■ **Brief A**:
In the text on getting into make-up artistry, change "income" to "pay" and write out the stretch from "But yes, the" through "yourself too thin." with that one swap.

■ **Passage shown**:

>> start

Do you have access to someone who can mind your baby for a few hours on the weekend? If you can arrange to have the tyke cared for, I'd try ringing around some make-up artists and ask if they're looking for assistants. You might not get much of a wage from it, if any, but it'll be a good for you to get an idea of the un-glam nuts and bolts of make-up artistry and see if it fits you. If it does, then sit down and really think about your finances, your family, and how you can juggle it so that everything fits together.

But yes, the short version:
- get and keep a steady source of income.
- take stock of your current state in life and see whether you can commit to all of this without stretching yourself too thin.
- sit down with a calculator and work out the costs involved. It's not a cheap business to get into, especially when you work out the costs of aquiring a whole new set of personal use items for a kit. I went $13,000 in the hole before I even started, what with kit costs and legal fees.
- whore yourself out to get that work experience. Big ticks on this one, it's a must-do.

I hope this helps in some way, I really do. I hope I didn't come across as too negative, but I hate watching people sink all their savings into a whim and then have to walk away if something bad happens or if it is a negative influence on their family life. It's a wonderful job, but it can be a real pain to keep it above water some times. :/


----------



## HapaDynazty (May 23, 2006)

i feel like what did i go to beauty school for - it was something i was interested in and i wasnt a college type person but i feel like paying for it wasnt worth the money now.

i cant be broke. thanks for you replys


----------

>> end

■ **Extracted material**:

>> start

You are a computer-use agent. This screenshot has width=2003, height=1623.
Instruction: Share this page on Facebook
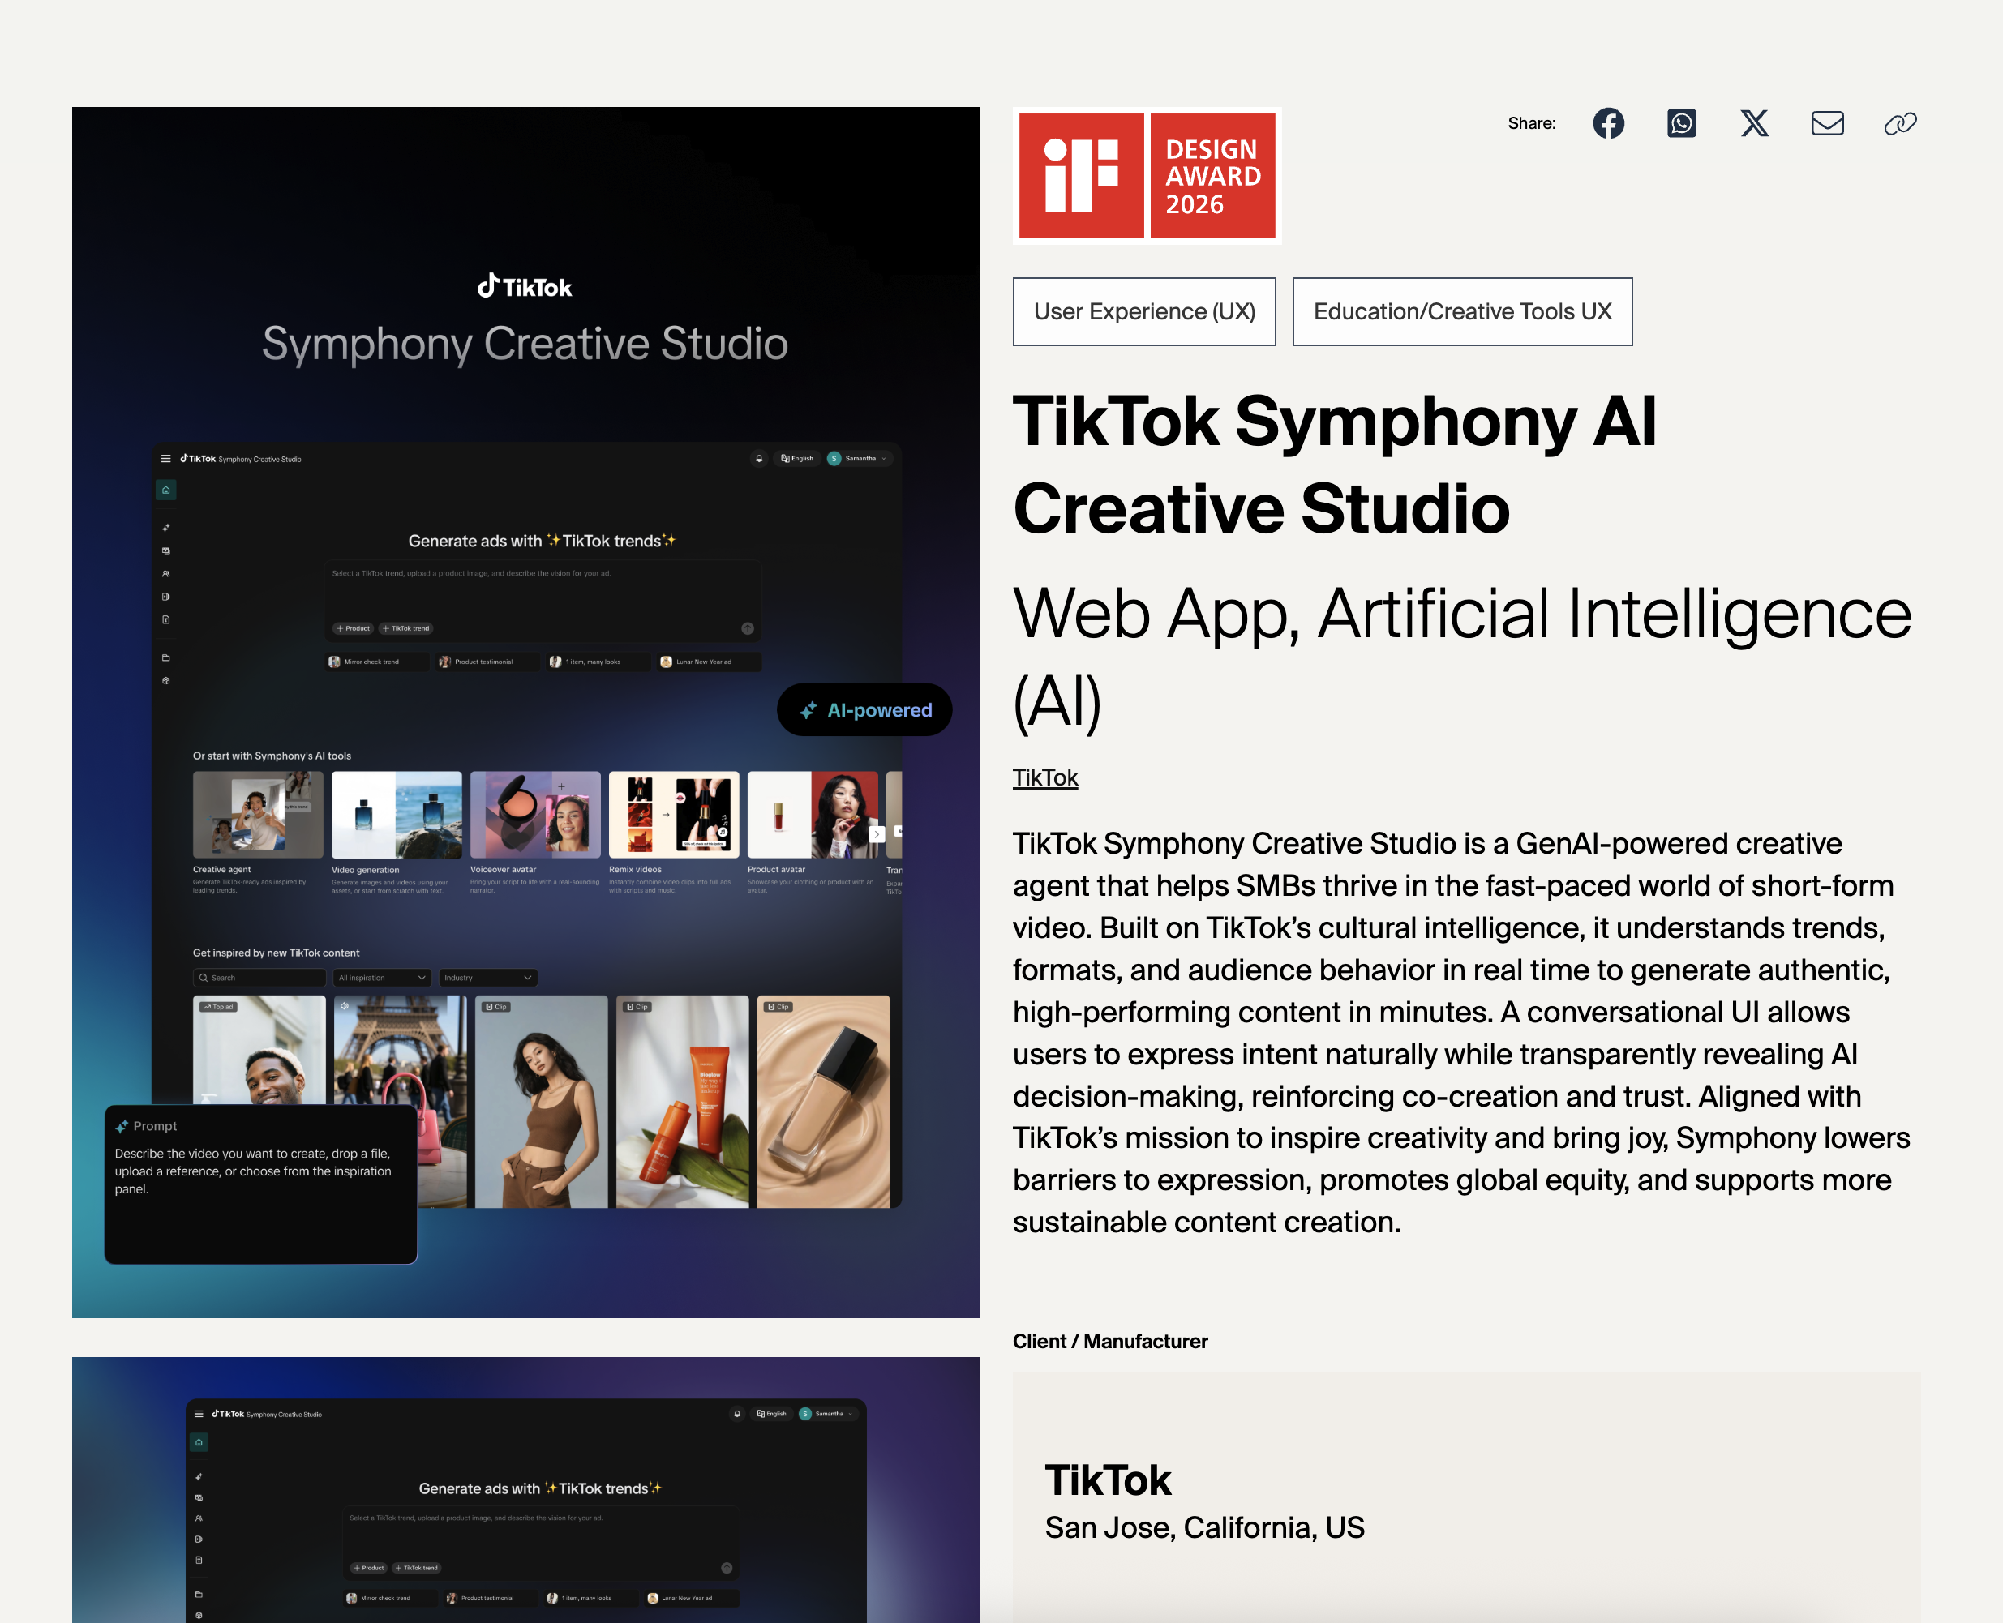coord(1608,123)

>> end
>> start

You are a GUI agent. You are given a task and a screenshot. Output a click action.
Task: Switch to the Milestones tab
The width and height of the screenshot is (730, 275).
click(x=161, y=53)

>> end

■ **Brief B**:
Copy the rows word for word, covering the stretch from the line that contains "You are a computer-use" through the line that contains "coord(1608,123)", and leave the pictures out.

■ **Problem solution A**:
But yes, the short version:
- get and keep a steady source of pay.
- take stock of your current state in life and see whether you can commit to all of this without stretching yourself too thin.

■ **Problem solution B**:
You are a computer-use agent. This screenshot has width=2003, height=1623.
Instruction: Share this page on Facebook
coord(1608,123)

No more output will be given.